Re: Two issues with REFRESH MATERIALIZED VIEW CONCURRENTLY - Mailing list pgsql-bugs

From surya poondla
Subject Re: Two issues with REFRESH MATERIALIZED VIEW CONCURRENTLY
Date
Msg-id CAOVWO5o46gqX_=BkrzuTRyPijDBWaYAGFVqn7UXrww_4owhJ0w@mail.gmail.com
Whole thread
In response to Re: Two issues with REFRESH MATERIALIZED VIEW CONCURRENTLY  ("cca5507" <cca5507@qq.com>)
List pgsql-bugs
Hi ChangAo,

Thank you for the continued review, your test case helped me find a real issue in v3 patch, and I updated the fix accordingly.

You were correct that v3 was wrong.
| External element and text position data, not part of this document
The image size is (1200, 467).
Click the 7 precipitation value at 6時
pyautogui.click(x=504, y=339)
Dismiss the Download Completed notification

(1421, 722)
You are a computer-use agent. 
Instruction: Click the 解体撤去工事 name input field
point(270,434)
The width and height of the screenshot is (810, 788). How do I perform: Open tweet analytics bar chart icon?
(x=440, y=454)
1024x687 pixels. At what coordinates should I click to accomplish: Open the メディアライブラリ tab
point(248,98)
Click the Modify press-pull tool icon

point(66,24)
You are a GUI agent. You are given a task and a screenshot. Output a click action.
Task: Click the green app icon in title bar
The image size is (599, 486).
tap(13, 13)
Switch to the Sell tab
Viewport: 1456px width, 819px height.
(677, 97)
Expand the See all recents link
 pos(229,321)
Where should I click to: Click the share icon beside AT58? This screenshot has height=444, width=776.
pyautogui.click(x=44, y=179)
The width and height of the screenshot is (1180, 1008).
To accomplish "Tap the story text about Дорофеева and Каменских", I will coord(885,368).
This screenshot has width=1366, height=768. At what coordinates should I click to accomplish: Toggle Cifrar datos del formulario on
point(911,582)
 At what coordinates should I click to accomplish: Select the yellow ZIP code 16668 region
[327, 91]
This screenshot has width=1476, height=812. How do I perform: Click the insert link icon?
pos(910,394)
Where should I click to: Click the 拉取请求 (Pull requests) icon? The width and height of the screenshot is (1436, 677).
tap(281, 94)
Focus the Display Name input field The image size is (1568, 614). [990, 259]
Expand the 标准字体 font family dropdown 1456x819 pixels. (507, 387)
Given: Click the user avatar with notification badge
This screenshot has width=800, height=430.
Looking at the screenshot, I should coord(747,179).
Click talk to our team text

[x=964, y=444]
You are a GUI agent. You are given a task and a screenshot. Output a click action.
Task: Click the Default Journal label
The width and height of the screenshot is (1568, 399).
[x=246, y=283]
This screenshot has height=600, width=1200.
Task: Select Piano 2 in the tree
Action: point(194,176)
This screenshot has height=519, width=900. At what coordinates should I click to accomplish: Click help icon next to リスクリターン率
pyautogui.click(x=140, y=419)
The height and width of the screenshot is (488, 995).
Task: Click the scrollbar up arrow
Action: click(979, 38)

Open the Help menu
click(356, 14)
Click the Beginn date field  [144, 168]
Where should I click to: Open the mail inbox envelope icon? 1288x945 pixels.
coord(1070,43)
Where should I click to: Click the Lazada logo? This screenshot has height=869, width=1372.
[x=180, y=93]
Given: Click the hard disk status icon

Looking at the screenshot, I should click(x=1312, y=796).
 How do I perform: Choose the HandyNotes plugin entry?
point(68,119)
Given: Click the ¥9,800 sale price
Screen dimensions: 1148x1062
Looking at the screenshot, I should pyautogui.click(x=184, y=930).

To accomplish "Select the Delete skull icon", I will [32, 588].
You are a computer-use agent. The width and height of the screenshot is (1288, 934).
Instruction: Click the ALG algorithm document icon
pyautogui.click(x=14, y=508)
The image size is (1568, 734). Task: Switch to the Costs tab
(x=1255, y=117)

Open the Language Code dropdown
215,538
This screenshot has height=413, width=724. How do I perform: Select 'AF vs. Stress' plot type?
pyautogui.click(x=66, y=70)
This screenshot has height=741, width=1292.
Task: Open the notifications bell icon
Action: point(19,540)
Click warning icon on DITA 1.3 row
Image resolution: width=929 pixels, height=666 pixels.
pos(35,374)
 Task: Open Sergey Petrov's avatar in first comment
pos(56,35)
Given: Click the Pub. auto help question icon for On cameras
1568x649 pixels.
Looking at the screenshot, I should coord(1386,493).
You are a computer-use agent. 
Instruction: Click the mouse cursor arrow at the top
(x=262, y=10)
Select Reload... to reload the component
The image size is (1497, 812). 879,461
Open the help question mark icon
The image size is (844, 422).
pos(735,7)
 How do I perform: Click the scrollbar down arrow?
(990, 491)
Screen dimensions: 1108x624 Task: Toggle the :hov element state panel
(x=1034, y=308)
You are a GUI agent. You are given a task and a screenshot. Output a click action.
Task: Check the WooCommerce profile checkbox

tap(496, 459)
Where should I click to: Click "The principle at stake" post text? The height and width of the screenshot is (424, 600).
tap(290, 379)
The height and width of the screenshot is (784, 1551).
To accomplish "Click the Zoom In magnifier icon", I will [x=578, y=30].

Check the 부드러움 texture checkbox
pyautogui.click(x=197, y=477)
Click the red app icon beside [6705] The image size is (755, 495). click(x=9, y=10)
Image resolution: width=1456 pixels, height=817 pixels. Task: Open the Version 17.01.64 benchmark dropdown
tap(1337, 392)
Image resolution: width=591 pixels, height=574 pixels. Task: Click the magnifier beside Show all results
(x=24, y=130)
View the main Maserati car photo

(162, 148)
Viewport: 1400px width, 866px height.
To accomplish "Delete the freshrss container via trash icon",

Removing IS NOT NULL and using *= alone in the pre-check was too aggressive: *= treats NULL=NULL=true, which caused 
(NULL,NULL)×2 with a unique index on a nullable column to be flagged as duplicates even though the unique index allows multiple NULLs. 

The updated patch takes a different approach. Instead of removing the guard and relying on *= alone, the pre-check now uses the same per-column equality
operators as the FULL OUTER JOIN accumulated during the same index-scanning loop. These operators treat NULL=NULL as false, which is consistent with how
unique indexes actually work (NULLs are distinct).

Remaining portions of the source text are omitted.